For years, a person's net worth has been seen as THE indicator of budding wealth. But in today's economic landscape, is net worth the best way to gauge your financial progress?
Join us to find out.
Brenton: [00:00:00] For decades, net worth has been seen as the tool that measures whether you're progressing financially. In this episode, we talk about whether that's appropriate or if there are other tools that are a better gauge of your financial progress. Let's get started.
Hello. This is Brenton Harrison of New Money, new Problems, and your host for the New Money New Problems podcast. I want to thank you guys for joining us, and in this episode we're gonna talk about something that, as long as I've been in financial services, has been seen as the de facto way of knowing whether or not someone's doing well financially.
And that is your net worth. In case you are unaware, net worth is the number that you arrive to when you take your assets, the things that you own, and you subtract your liabilities, the things that you owe, and that resulting number is worn like a badge of pride for people who have a high net worth, and for people who do not have a high net worth or worse, have a negative net worth, it has been seen as a number that produces a lot of shame and a lot of guilt.
And even as [00:01:00] that shame endures net worth is still discussed as the preeminent tool that measures whether or not you are progressing. And today we want to talk through whether that's appropriate or whether there are other things that can give you an indicator of forward progress.
I'm up late a lot reading random financial news and it came to mind to talk about net worth after reading an article that came out in October of 2022. We will share this in the show notes, entitled 'The Average Net Worth of Americans By Age, education, and Ethnicity'. And in this article it goes through a number of different average net worths or median net worths, which we'll discuss, based on age, education, and ethnicity.
But in the opening summary, it states that, and I quote, ' a good way to think about your net worth is as as a financial report card, when you tally your assets and liabilities, you get a clear view of your financial life, helping you identify what's working and fix what's not'. Later on in the article it says, 'still, it can be difficult to contextualize your personal financial report [00:02:00] card, especially if you're a long way from retirement and don't yet know how much you'll need to maintain your standard of living in your golden years. How well are you actually doing?' End quote.

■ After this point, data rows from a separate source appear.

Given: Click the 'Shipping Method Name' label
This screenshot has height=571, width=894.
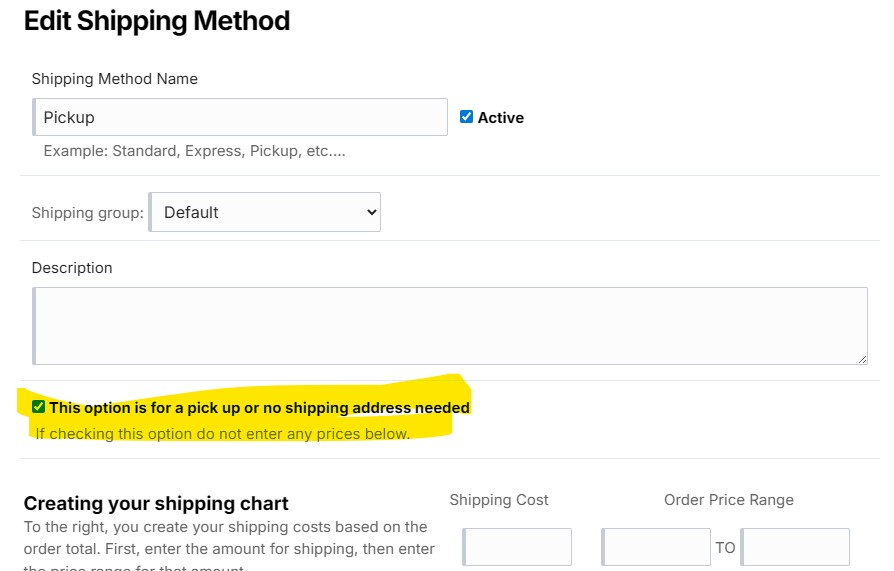Looking at the screenshot, I should coord(115,79).
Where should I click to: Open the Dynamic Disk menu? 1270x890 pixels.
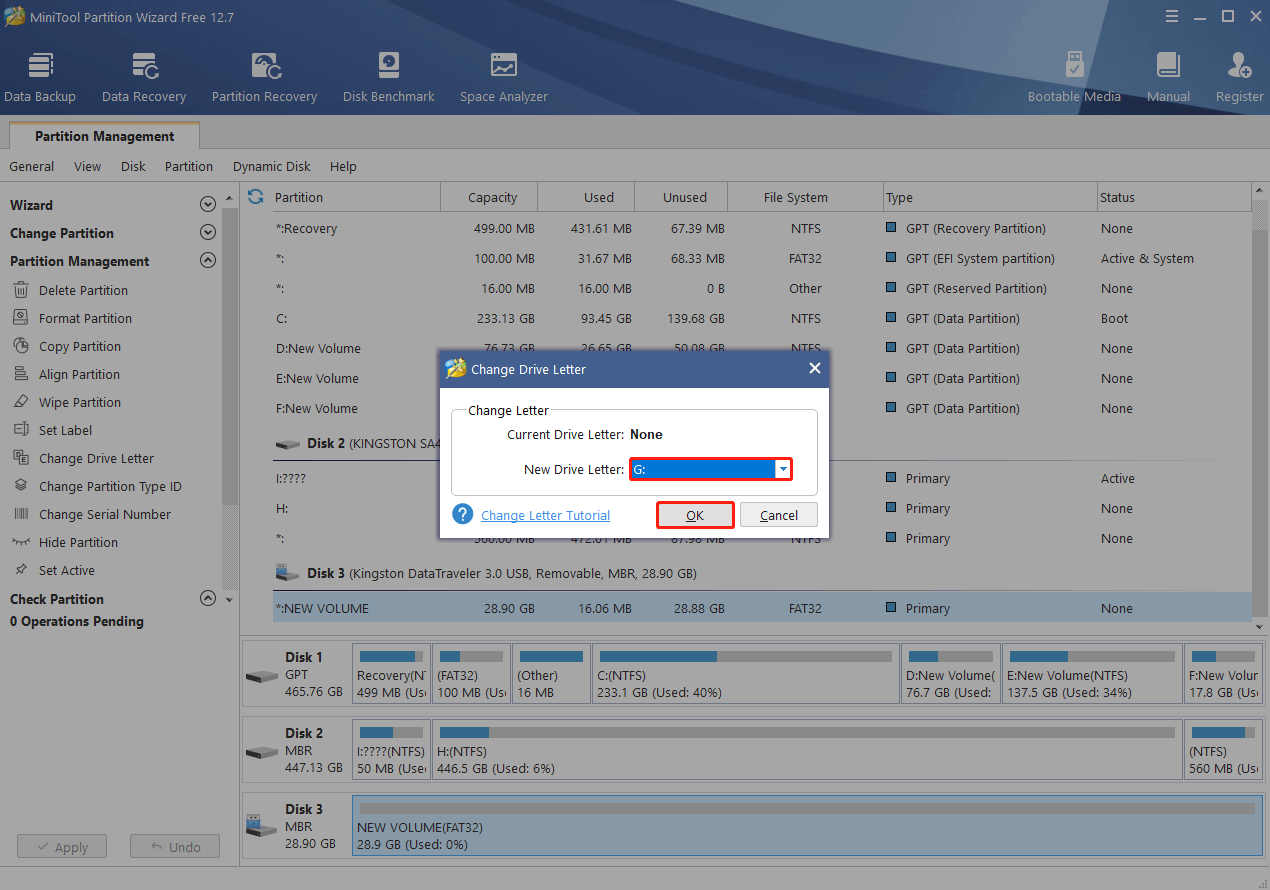pyautogui.click(x=271, y=166)
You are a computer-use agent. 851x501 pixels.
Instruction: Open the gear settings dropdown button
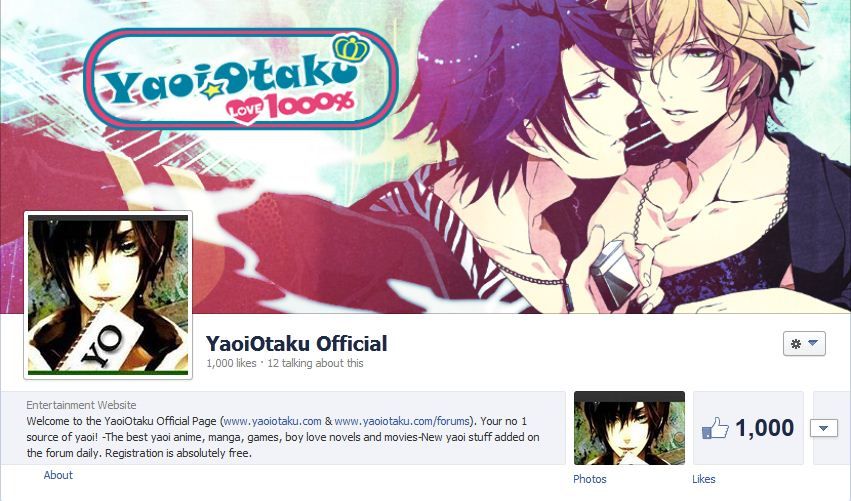[x=804, y=344]
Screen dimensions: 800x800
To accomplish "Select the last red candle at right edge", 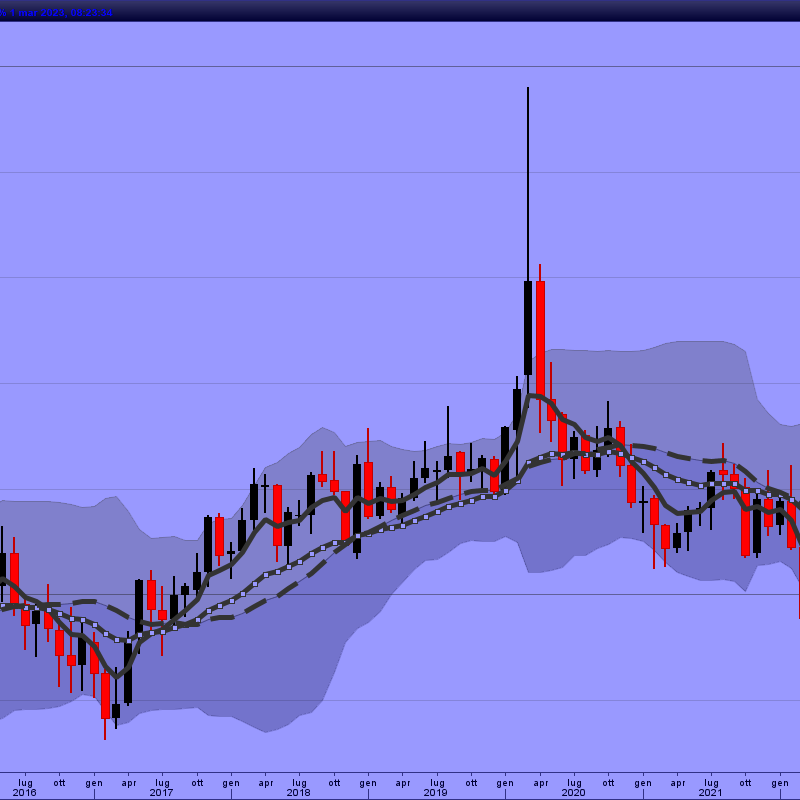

I think that's a great way to summarize how I feel about net worth, not just in the sense of you may be 20, 30 years from retirement and you're looking at this number, trying to figure out how it translates to whether or not you can retire well. I would also add the layer of the fact that these listeners who are tuned into the New Money New Problems podcast are typically first generation high income earners, and the way that many people attain first generation high income makes it very difficult to use net worth as a tool of measurement.
After the break, we'll talk about why it's so difficult for this subset to use net worth as a tool of measurement. But before the break, I want to talk about just one of the things that sticks in my craw about how net worth is reported, and that is the difference [00:03:00] between mean net worth, median net worth and mode. I know I'm taking you back to whatever grade math class that was, but mean, median and mode come into play with net worth in a significant way in terms of making sure you have an accurate understanding of where your peers lie on the net worth spectrum.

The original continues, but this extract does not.